>> begin Materials provided

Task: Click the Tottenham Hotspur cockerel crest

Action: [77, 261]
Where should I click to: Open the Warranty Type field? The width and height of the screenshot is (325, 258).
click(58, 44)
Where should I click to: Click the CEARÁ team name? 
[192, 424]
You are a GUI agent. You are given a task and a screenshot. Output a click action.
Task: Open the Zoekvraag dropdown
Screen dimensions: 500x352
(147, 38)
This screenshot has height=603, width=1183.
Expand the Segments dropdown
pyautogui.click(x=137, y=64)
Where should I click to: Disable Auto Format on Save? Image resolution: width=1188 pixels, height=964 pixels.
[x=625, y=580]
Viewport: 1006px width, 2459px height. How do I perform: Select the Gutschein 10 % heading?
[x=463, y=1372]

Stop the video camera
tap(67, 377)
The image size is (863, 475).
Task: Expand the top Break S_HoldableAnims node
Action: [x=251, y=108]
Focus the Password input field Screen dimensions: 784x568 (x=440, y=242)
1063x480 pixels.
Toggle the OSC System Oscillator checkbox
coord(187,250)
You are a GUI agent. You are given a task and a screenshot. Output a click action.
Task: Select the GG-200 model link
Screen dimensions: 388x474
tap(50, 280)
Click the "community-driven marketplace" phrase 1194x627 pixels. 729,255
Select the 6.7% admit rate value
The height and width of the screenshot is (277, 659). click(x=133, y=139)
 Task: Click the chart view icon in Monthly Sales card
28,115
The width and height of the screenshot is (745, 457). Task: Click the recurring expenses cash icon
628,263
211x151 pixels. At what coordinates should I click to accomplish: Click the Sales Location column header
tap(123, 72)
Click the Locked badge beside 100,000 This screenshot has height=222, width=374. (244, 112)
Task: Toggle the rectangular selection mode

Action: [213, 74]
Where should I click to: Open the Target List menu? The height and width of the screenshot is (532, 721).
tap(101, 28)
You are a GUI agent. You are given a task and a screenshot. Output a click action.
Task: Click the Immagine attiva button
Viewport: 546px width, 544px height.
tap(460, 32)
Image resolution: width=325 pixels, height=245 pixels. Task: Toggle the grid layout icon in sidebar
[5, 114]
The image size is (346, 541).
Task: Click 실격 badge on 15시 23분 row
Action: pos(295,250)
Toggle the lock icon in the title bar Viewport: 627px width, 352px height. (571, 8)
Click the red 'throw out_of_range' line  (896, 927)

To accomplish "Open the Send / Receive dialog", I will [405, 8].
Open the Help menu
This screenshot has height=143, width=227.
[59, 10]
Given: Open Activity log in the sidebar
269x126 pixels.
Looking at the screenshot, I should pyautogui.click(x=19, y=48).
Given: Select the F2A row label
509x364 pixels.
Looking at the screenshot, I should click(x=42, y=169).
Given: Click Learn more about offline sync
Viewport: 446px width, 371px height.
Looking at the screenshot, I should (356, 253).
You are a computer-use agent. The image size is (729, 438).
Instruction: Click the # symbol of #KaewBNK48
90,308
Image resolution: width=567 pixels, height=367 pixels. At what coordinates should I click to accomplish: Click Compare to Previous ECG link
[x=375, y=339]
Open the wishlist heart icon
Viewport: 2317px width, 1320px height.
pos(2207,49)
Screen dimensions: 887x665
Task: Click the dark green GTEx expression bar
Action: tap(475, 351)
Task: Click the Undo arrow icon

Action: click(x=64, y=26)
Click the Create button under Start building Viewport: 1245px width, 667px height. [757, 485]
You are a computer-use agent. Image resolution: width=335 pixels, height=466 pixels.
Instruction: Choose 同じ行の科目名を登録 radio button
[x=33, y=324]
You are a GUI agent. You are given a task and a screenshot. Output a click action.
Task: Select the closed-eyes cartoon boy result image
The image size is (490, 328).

>> end Materials provided

Task prompt – Rewrite every line of the entries in full, starting with the line that contains "Focus the Password" and going on through the line that contains "tap(50, 280)". Shift each coordinate in the answers up by 73 and leave everything else unchanged.

Written answer –
Focus the Password input field Screen dimensions: 784x568 (x=513, y=315)
1063x480 pixels.
Toggle the OSC System Oscillator checkbox
coord(260,323)
You are a GUI agent. You are given a task and a screenshot. Output a click action.
Task: Select the GG-200 model link
Screen dimensions: 388x474
tap(123, 353)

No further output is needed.